Program

Tuesday, July 10

8:50 AM - 9:50 AM

Keynote Presentation

Google Like Search of Image Databases and Videos: Andrew Zisserman; How can we retrieve images containing specific objects, scenes or people with the ease, speed and accuracy with which Google retrieves web pages containing specific words? This talk will give one answer to this question and show that it is possible to generalize the concept of text-based search to non-textual information. Starting from a visual query, images or shots containing an object can be retrieved from large scale image databases or videos.

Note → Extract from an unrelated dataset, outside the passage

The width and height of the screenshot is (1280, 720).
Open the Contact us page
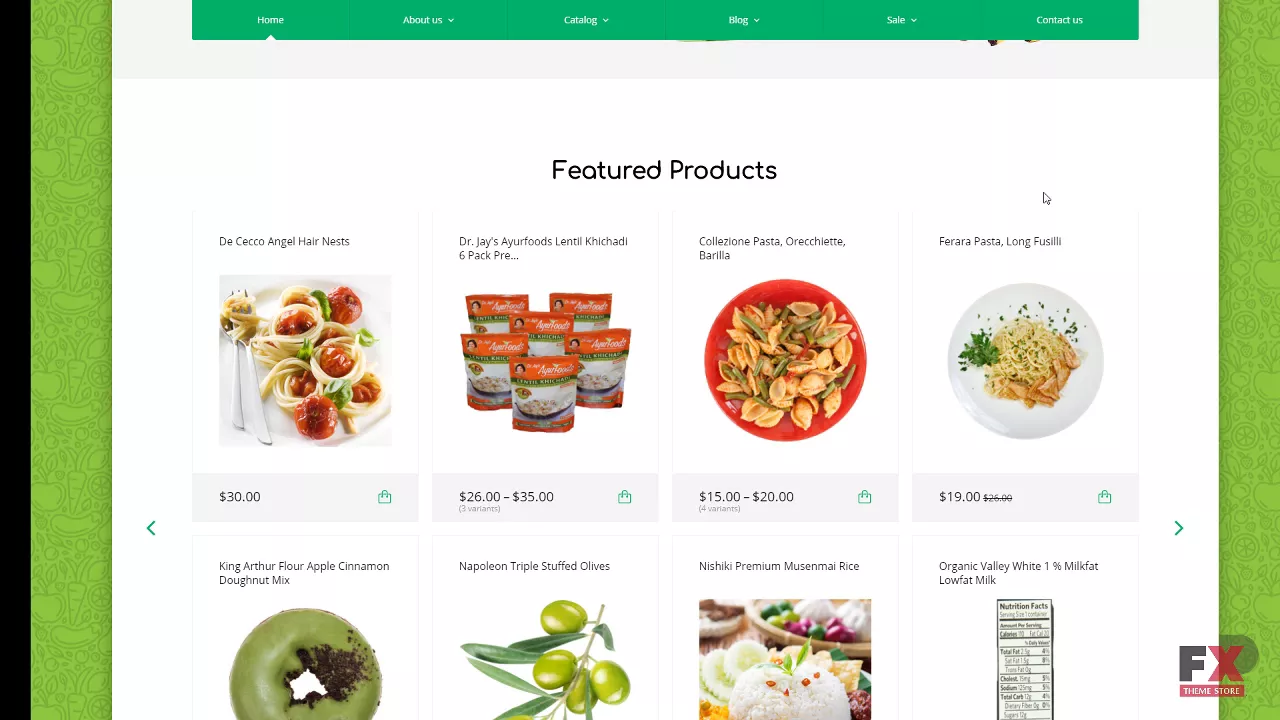coord(1059,20)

In the visual case we are faced with a number of additional problems over those of text retrieval: the object in a target image may appear at a different viewpoint or under different illumination or at a different size to that specified in the query image. When retrieving people by specifying their face, their expressions may differ between the query and target images. We will show that solutions to these problems are available, and that video can facilitate greater automation.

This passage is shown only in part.